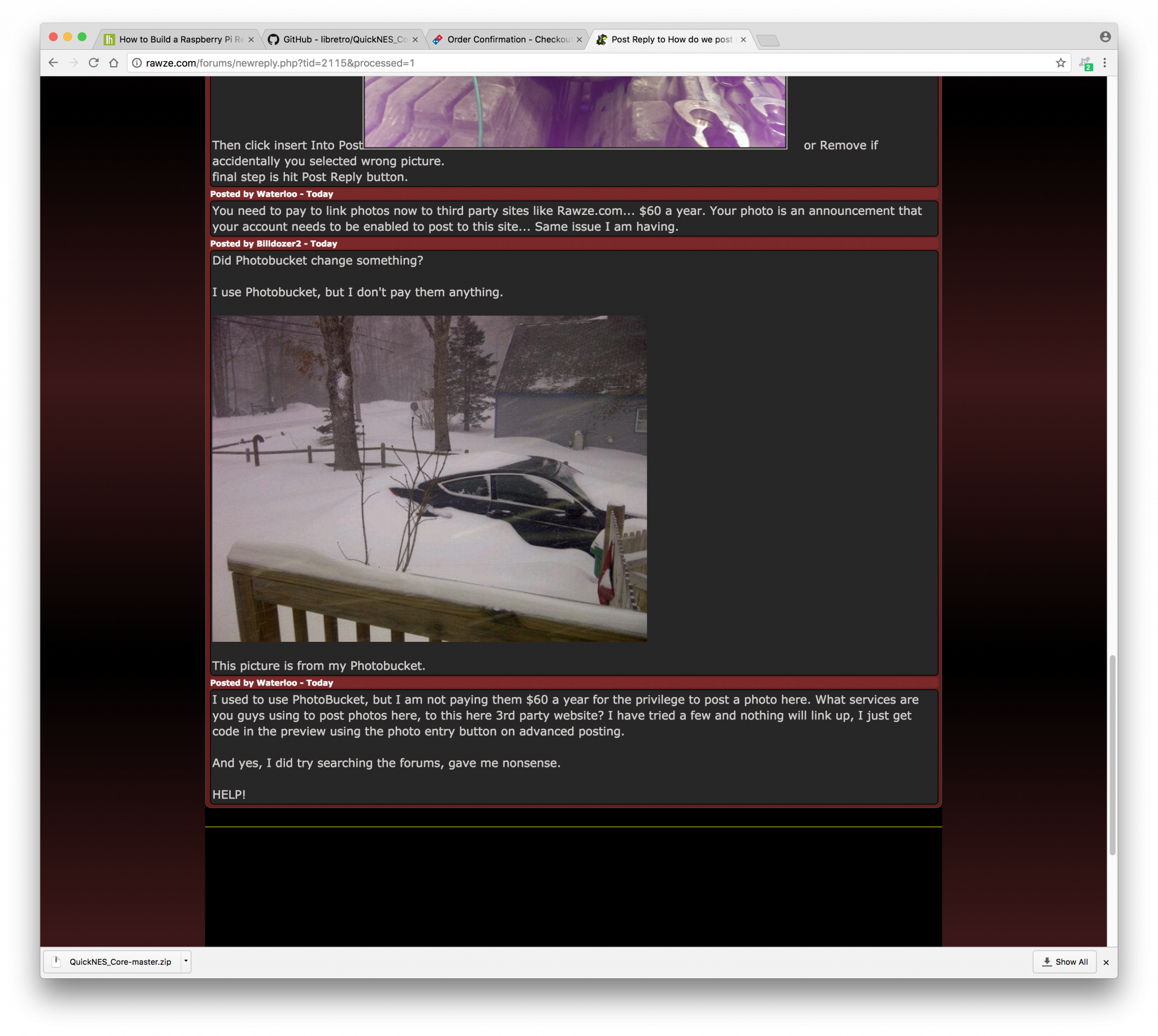Switch to the GitHub libretro/QuickNES tab
The image size is (1158, 1036).
[x=344, y=39]
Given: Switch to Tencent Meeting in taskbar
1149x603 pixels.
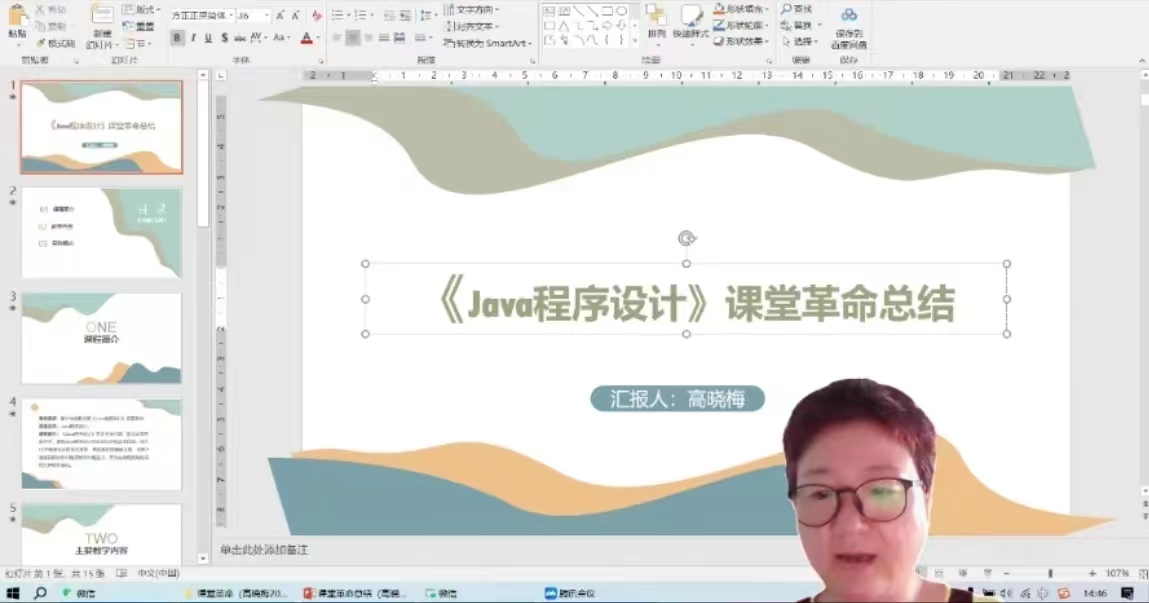Looking at the screenshot, I should 570,593.
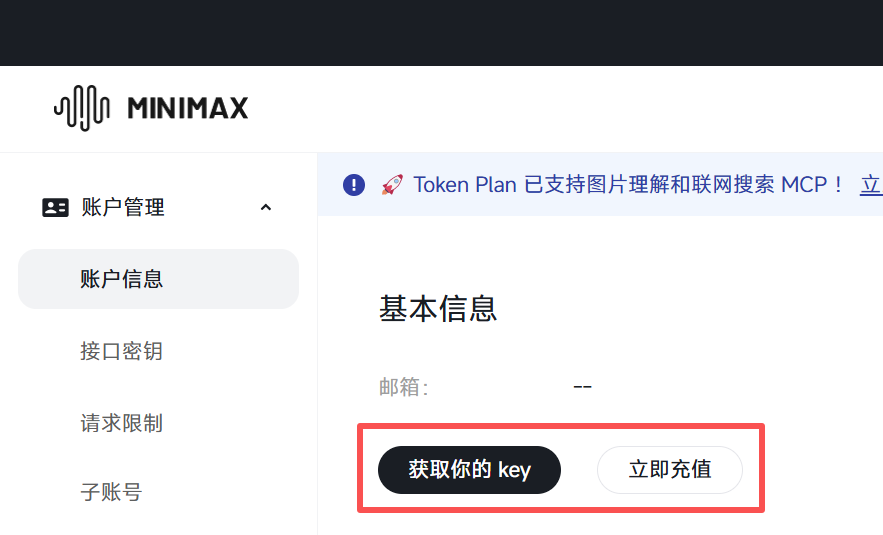The width and height of the screenshot is (883, 535).
Task: Open the underlined link at the banner's right
Action: click(871, 185)
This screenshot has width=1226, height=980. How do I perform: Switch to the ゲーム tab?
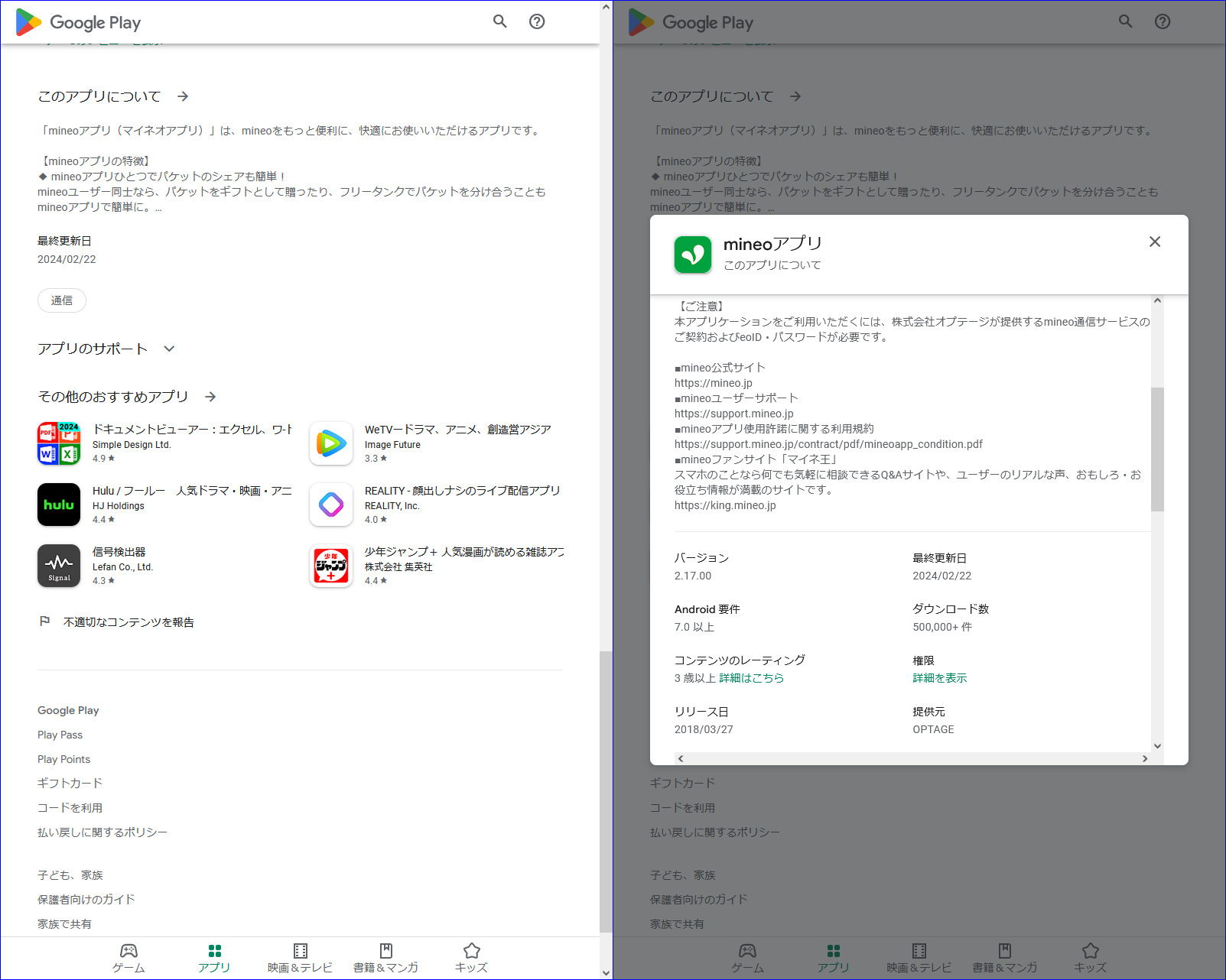(x=128, y=957)
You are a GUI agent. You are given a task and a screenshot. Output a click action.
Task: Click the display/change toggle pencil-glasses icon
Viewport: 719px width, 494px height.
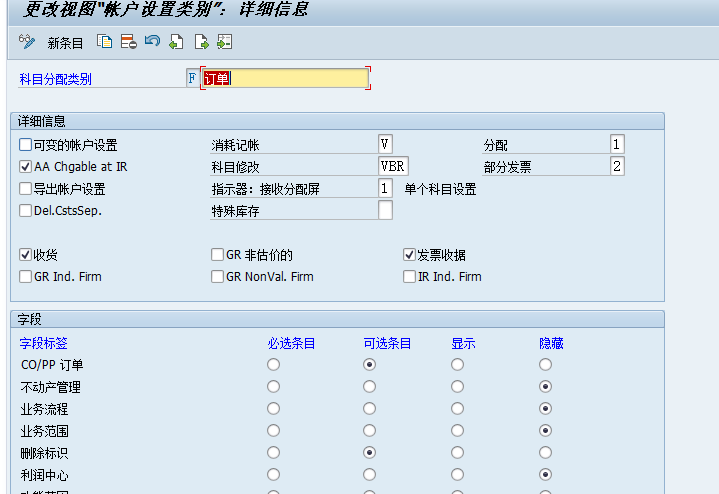27,42
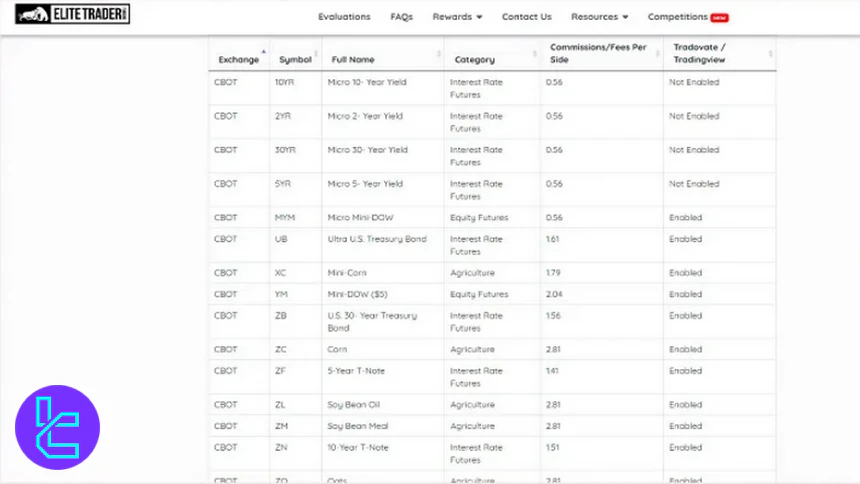Click the Elite Trader logo
The width and height of the screenshot is (860, 484).
pyautogui.click(x=72, y=15)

+---+

◆ Goal: Format the lines above as a JSON list of strings with one string for each line, skipping any blank lines and leaving the pictures out.

◆ Solution to the exercise:
[
  "Switch to the GitHub libretro/QuickNES tab",
  "The image size is (1158, 1036).",
  "[x=344, y=39]",
  "Given: Switch to Tencent Meeting in taskbar",
  "1149x603 pixels.",
  "Looking at the screenshot, I should 570,593.",
  "The width and height of the screenshot is (883, 535).",
  "Task: Open the underlined link at the banner's right",
  "Action: click(871, 185)",
  "This screenshot has width=1226, height=980. How do I perform: Switch to the ゲーム tab?",
  "(x=128, y=957)",
  "You are a GUI agent. You are given a task and a screenshot. Output a click action.",
  "Task: Click the display/change toggle pencil-glasses icon",
  "Viewport: 719px width, 494px height.",
  "27,42",
  "Click the Elite Trader logo",
  "The width and height of the screenshot is (860, 484).",
  "pyautogui.click(x=72, y=15)"
]